Ist die Wahl des Seebades gleichgültig?

Zur genügenden Beantwortung dieser Frage muß notwendig erst die Beantwortung der Vorfrage vorausgehen: was für Eigenschaften ist der Arzt berechtigt von einem kräftigen Seebade zu fordern, um von dessen Gebrauche Wirkung und Erfolg erwarten zu können?
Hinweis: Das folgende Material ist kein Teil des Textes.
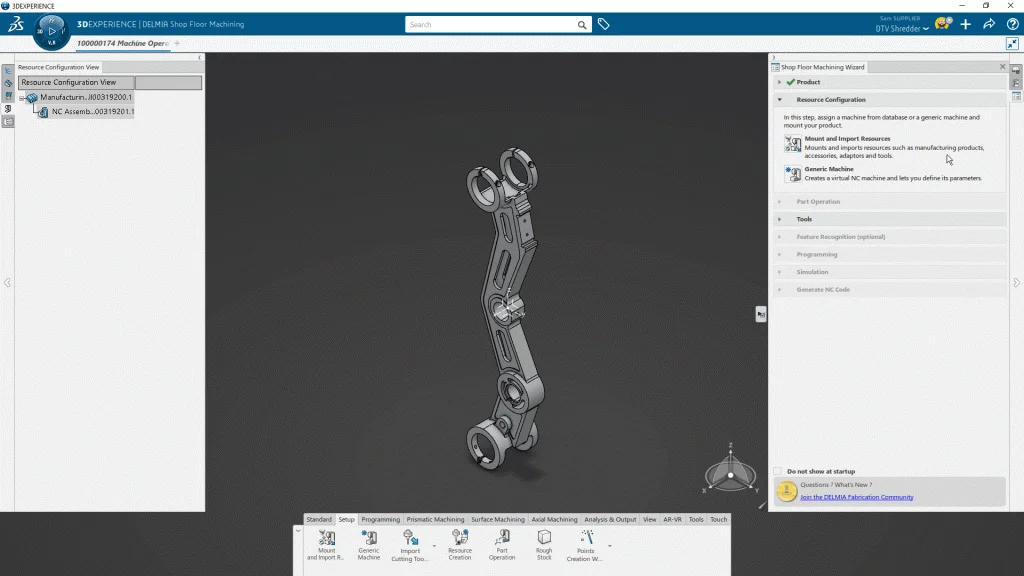Click the 3D compass play button
Viewport: 1024px width, 576px height.
tap(52, 32)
Diese Eigenschaften beziehen sich natürlich nur auf die essentiellen Dinge, deren gemeinsames Vorhandensein unerläßlich und als gegeben an dem Orte vorausgesetzt werden muß, den man ein Seebad nennen kann, und welche also die seine Existenz bedingenden Elemente sind. — Es sind dieses folgende vier, das Seewasser, worin man badet, der Strand, worauf man badet, die Atmosphäre, worin man lebt, und das Terrain, worauf man vor und nach dem Bad sich körperlich bewegt.

Der Arzt fordert nun in Bezug auf das Seewasser:


1. Einen starken Gehalt an Salzen und sonstigen das Seewasser als solches charakterisierenden Bestandteilen.
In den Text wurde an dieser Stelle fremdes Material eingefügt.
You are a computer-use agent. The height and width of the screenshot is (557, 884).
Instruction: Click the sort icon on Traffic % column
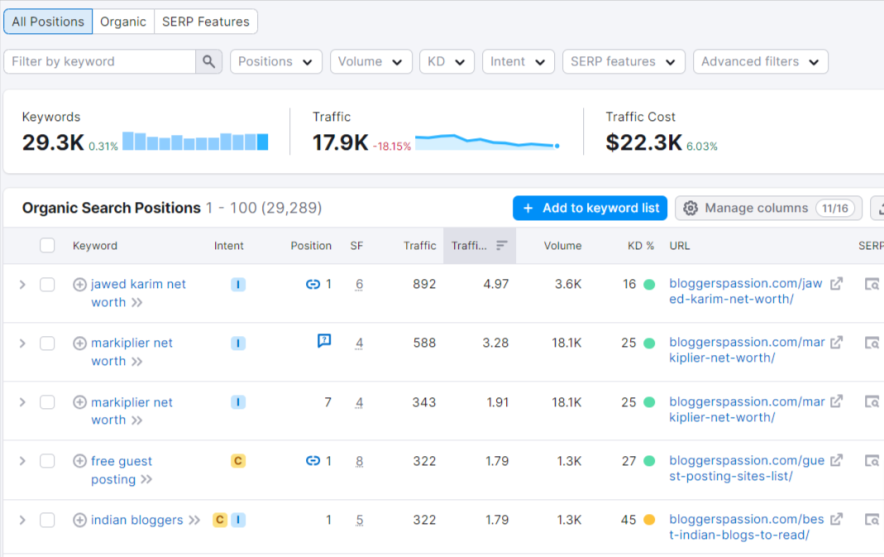coord(501,246)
2. Eine hinreichende Entfernung von den Mündungen der Flüsse, um gegen die Beimischung ihres süßen Wassers geschützt zu sein.
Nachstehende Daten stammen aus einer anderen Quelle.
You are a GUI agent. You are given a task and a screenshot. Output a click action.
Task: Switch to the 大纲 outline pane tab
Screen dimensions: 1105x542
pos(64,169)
3. Reinheit des Seewassers, ohne Schmutz und Schlamm.

4. Kräftigen Wellenschlags*) und

5. Ebbe und Flut.

*) Das, was man eigentlich Wellenschlag in einem Seebade nennt, wird allein durch die steigende Flut hervorgebracht, und ist daher wie diese eine selbstständige Bewegung, Undulation der ganzen Wassermasse des Weltmeers, stets in ein und derselben Richtung vom hohen Meere aus nach der Peripherie, der Küste zu, welche, eben, weil sie an die Flut gebunden ist, dieselbe Periodizität und Abhängigkeit von der größeren und geringern Erdnähe der Sonne und des Mondes zeigt, wie diese es tut. Die Winde können diesen Wellenschlag verstärken oder schwächen, je nachdem sie see- oder landwärts wehen, allein hervorbringen können sie ihn nicht. In den Meeren, die mit dem Weltmeere zusammenhängen und deshalb Ebbe und Flut haben, ist der Wellenschlag daher etwas Aktives, während die Wellenbewegung derjenigen Meere, welche der selbstständigen Lebensäußerung der Ebbe und Flut entbehren, etwas Passives, nur von den Stürmen und Winden und deren bestimmter Richtung Abhängiges ist. Deshalb kann in der Ostsee und in dem Mittelländischen Meere wohl von Wellen (bei stürmischem Wetter) von eigentlichem Wellenschlage aber gar keine Rede sein.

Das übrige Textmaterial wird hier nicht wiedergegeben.